Эрик был смешным до такой степени, что единственное, что он вызывал по отношению к себе – сарказм. Меня раздражало его тупое лицо без выделяющихся черт, тусклые, не выражающие эмоций и идеи глаза с нависшими на них тяжелыми, дряхлыми морщинистыми веками и рот, говоривший о пустом, несуществующем. Он был настолько сер сам по себе, что его яркие и напыщенные слова о демократии, Америке, Рузвельте бесили, потому что было очевидно, что он целенаправленно врал: его слова исходили не из глупости, а из желания подчинить, чтобы самому верно подчиняться. Он не бы патриотом своей родины, он был верным рабом государства. Но он был стар и честно прошел Первую Мировую.
- Кого же? – вежливо спросила я.
- Сейчас она должна подойти, вышла, чтобы сделать кофе, - ответил он, оглядываясь за спину: кухня была в той стороне.
Словно героиня популярного, с минорной и резко прерывающейся музыкой детектива, из-за угла вышла невысокая китаянка со странной, причудливой прической из каштановых волос. Ее фигуру скрывал бесформенный халат, тщательно наглаженный и застегнутый на все пуговицы. Она подошла к нам, задумавшаяся, серьезная, и меня внутри неприятно испугала предстоящая работа со сконцентрировавшимся и не в меру разумным, радикальным человеком. Я думала, что она окажется занудной профессоршей. Но она так близко подошла ко мне, чтобы протянуть руку, что я заметила маленькие морщинки в уголках ее небольшого рта и глаз и решила, что за свои тридцать лет эта женщина слишком часто улыбалась. Именно поэтому я решила, что она очаровательная. Только поначалу наши чувства не были взаимны.
Она сдержанно, даже чопорно представилась:
- Рада знакомству, Такахаши ТенТен, - сказала она, поднимая и опуская мою руку, как это делаю мужчины.

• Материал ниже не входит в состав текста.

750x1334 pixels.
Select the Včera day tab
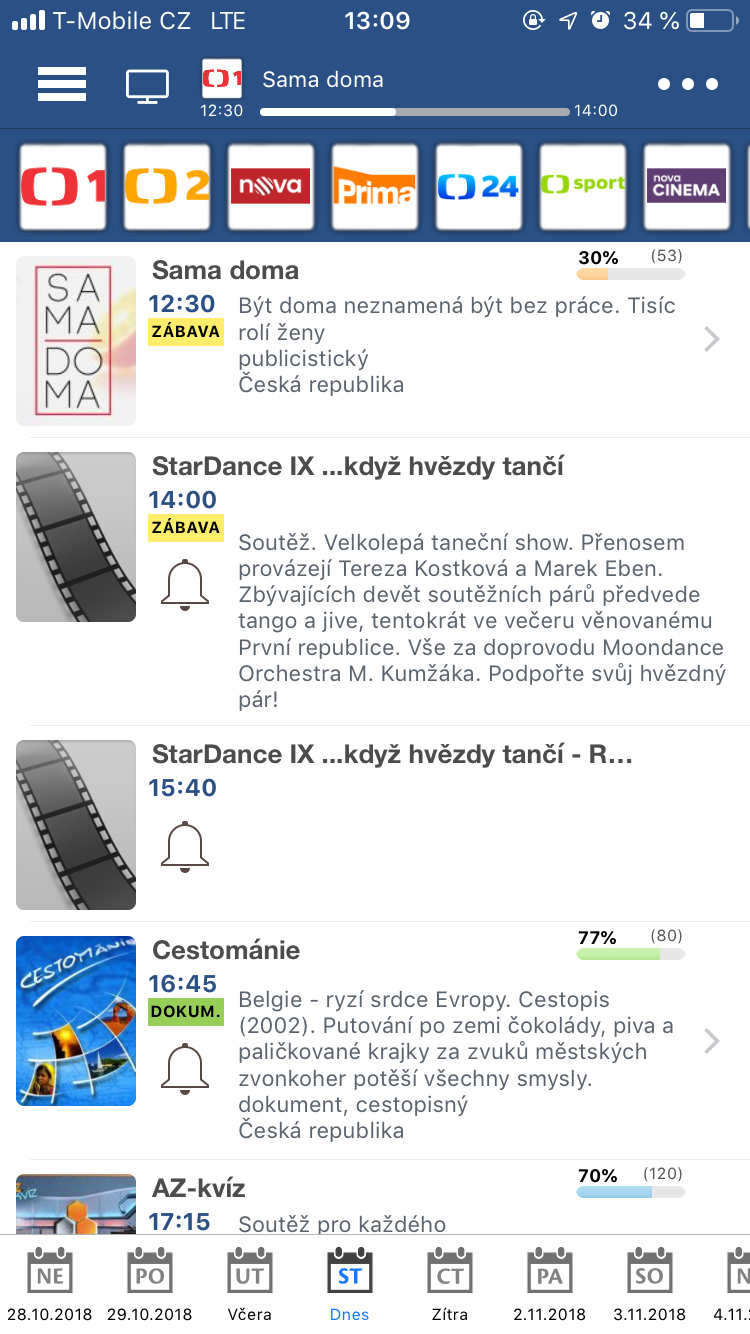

- Меня можете называть просто Карин, - я так же потрясла ее руку, но сделала это вяло, стыдясь своего положения и ее отношения ко мне. Ведь мое отстранение не стало клеймом государства, а в полном цвете отпечаталось на мне. Если она читала мое дело, то точно не узнала, что меня лишили высокого поста из-за национальности и политический потасовок. Для нее я, как мне казалась, была безответственным и необразованным бывшим начальником.
- Тогда для вас я просто ТенТен. Слышала, что вы с самого начала работали над этим проектом и были незаменимым сотрудником. Наверное, тяжело потерять это место из-за пустяка.
Пустяком позже оказалась систематичная неявка на работу в течение последнего месяца. Это было наглым, безбожным враньем о человеке, который спал на работе, но допустимым, чтобы не сравнять меня с грязью.
- Эрик, можешь идти, - сказала она также серьезно и отстраненно.
- Хорошо, Тейлор, - он удалился.
ТенТен закатила глаза и устало, но театрально мешком свалилась на оставленный Эриком стул. Она наконец оправдала свою морщинки.
- Ох уж эти американцы! Неужели им настолько трудно произнести восточное имя? – она глубоко вздохнула и обратилась ко мне, говоря медленнее и доброжелательно. – Ты ведь японка? Имя Карин там очень популярно – по крайней мере, за последние десять лет, что я жила там, девушки с таким именем встречались мне довольно часто.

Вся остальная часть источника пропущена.